L’essere umano è maestro nel fare economia: ove possibile tendiamo a risparmiare risorse, anche quando si tratta “soltanto” di pensare. Il pensiero automatico è veloce, richiede il minimo sforzo e permette di utilizzare le nostre limitate risorse mentali in altri compiti. Queste scorciatoie possono essere utili in alcune situazioni, ma l’altra faccia della medaglia è la maggiore facilità di cadere in eccessive semplificazioni, inscatolati nei pregiudizi.
Le bufale sui vaccini ebbero origine da Andrew Wakefield, il medico inglese oggi radiato dall’albo, che nel 1998 su Lancet aveva pubblicato uno studio falso secondo cui i vaccini provocano l’autismo.
In seguito, altri studi non confermarono il dato e si scoprì che Wakefield aveva ricevuto 435.000 sterline dagli avvocati di alcuni genitori, che volevano avere un risarcimento per la malattia dei figli, attribuendola proprio al vaccino. Si scoprì anche che la ricerca era un tentativo di screditare i vaccini trivalenti a favore di un altro sistema brevettato dallo stesso Wakefield.
Siamo portati a credere a tutto perché in fondo la maggior parte delle informazioni che leggiamo o ascoltiamo sono vere. Diversi studi lo confermano: generalmente elaboriamo ogni informazione che proviene dall’esterno come se fosse vera, e solo con uno sforzo cognitivo ulteriore la classifichiamo eventualmente come falsa.
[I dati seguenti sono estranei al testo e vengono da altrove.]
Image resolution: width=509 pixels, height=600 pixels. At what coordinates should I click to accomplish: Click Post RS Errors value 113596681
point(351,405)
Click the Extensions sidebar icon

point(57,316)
Si possono evitare le bufale a patto di essere dei veri esperti della materia. Se non lo si è, i ricercatori suggeriscono come unica arma di difesa il fact checking professionale: mettere cioè in discussione tutto ciò che non si conosce con sicurezza e verificarlo in maniera puntuale con l’aiuto di fonti affidabili. Inoltre i social tendono a capire le preferenze dell’utente e a personalizzare il feed, il che significa che verranno proposti e riproposti dei contenuti in linea con quello che l’utente crede già, rafforzandolo.
Tendiamo poi ad accettare senza farci troppe domande le informazioni che sono abbastanza vicine alla verità. Ciò crea dei dubbi. dà adito a sospetti che uno va a verificare solo nelle informazioni in rete che confermano i suoi dubbi, scartando le informazioni affidabili.
“Conoscere per deliberare”, come ripeteva Luigi Einaudi, secondo presidente della Repubblica Italiana, deve essere oggi un caposaldo che guidi il lavoro di chi si approccia al mondo dell’informazione.
E una comunicazione della medicina e della salute al riparo dalle bufale è un passo fondamentale per fornire a tutti gli strumenti per scelte consapevolmente fiduciose, come quelle di un paziente che si affida alla scienza medica.